Lynch was selected by the San Francisco 49ers in the fifth round with the 150th overall pick of the 2014 NFL draft.

Lynch was given an opportunity and assisted on four tackles and made two solo tackles on November 9 against the New Orleans Saints. His six tackles in addition to his pass defended helped the 49ers excel in an overtime battle to defeat the Saints and remain in the playoff picture. Lynch finished his rookie season recording 23 tackles, six sacks, and four passes defensed with three starts in 16 appearances. In the 2015 season, he appeared in 14 games and started all but one of them. He had 6.5 sacks, 38 total tackles, and three passes defensed. He was suspended for the first four games of the 2016 season for a violation of the NFL's substance abuse policy. He appeared in seven games and started three in the 2016 season. He recorded 1.5 sacks and 13 total tackles. In the 2017 season, Lynch did not appear in the season opener with back injury. He played in the next five games before suffering a calf injury against the Washington Redskins in Week 6, which sidelined him until Week 14. He had one sack, nine total tackles, and one fumble recovery.

===Chicago Bears===
On March 15, 2018, Lynch signed a one-year contract with the Chicago Bears. He played in 13 games with three starts, recording 16 tackles, three sacks, and an interception.

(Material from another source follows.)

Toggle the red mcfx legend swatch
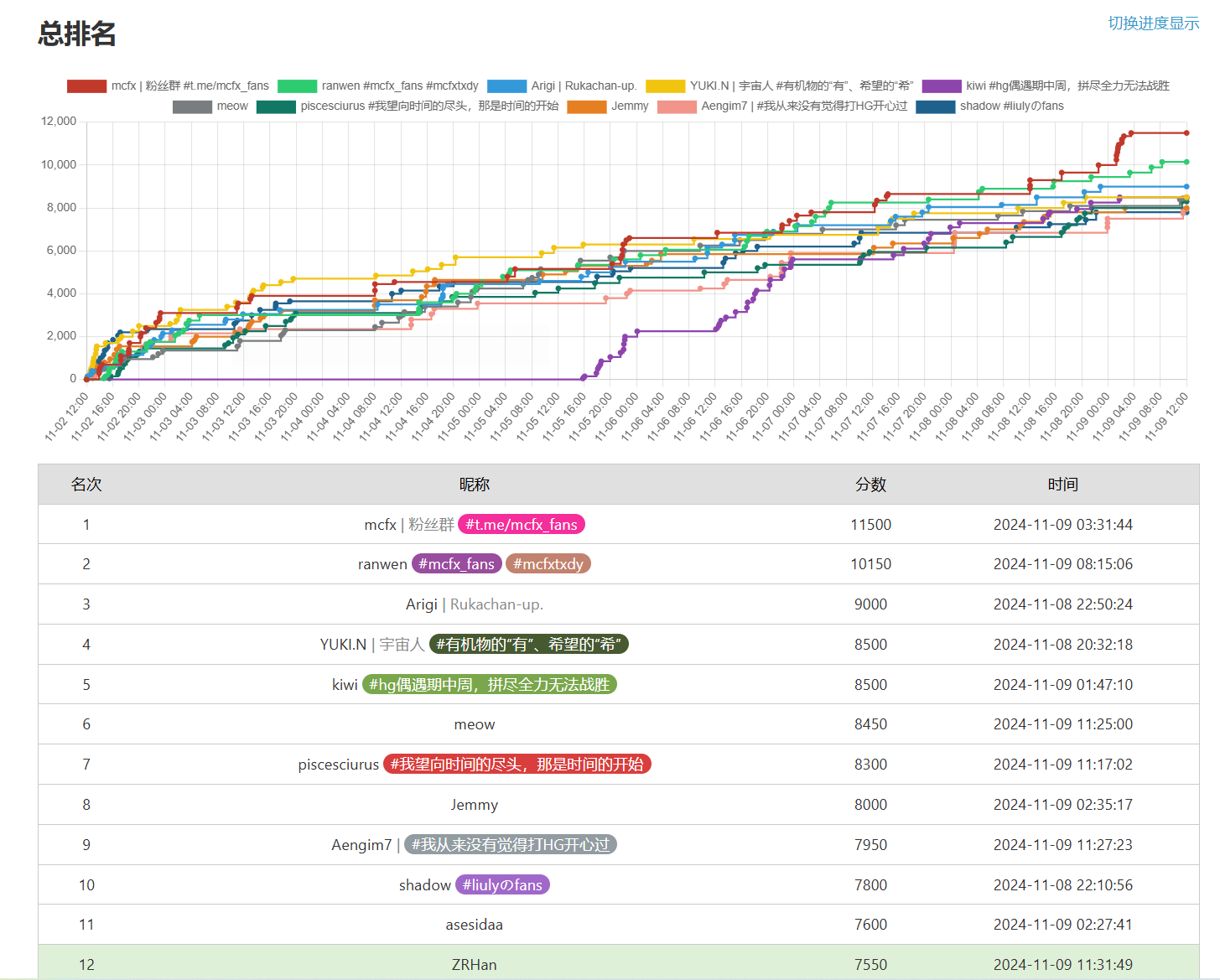Screen dimensions: 1220x980 click(x=87, y=86)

On April 1, 2019, Lynch re-signed with the Bears.
In Week 1 against the Green Bay Packers, Lynch recorded one tackle and sacked Aaron Rodgers once as the Bears lost 10–3.

===Jacksonville Jaguars===
On May 5, 2020, Lynch signed a one-year contract with the Jacksonville Jaguars. He retired from football on August 18, citing personal reasons. After two months of retirement, on October 21, Lynch was reinstated back to the Jaguars' active roster.

In Week 12 against the Cleveland Browns, Lynch recorded his first sack as a Jaguar on Baker Mayfield during the 27–25 loss.

On March 18, 2024, after three years of inactivity, Lynch had a workout with the Cleveland Browns.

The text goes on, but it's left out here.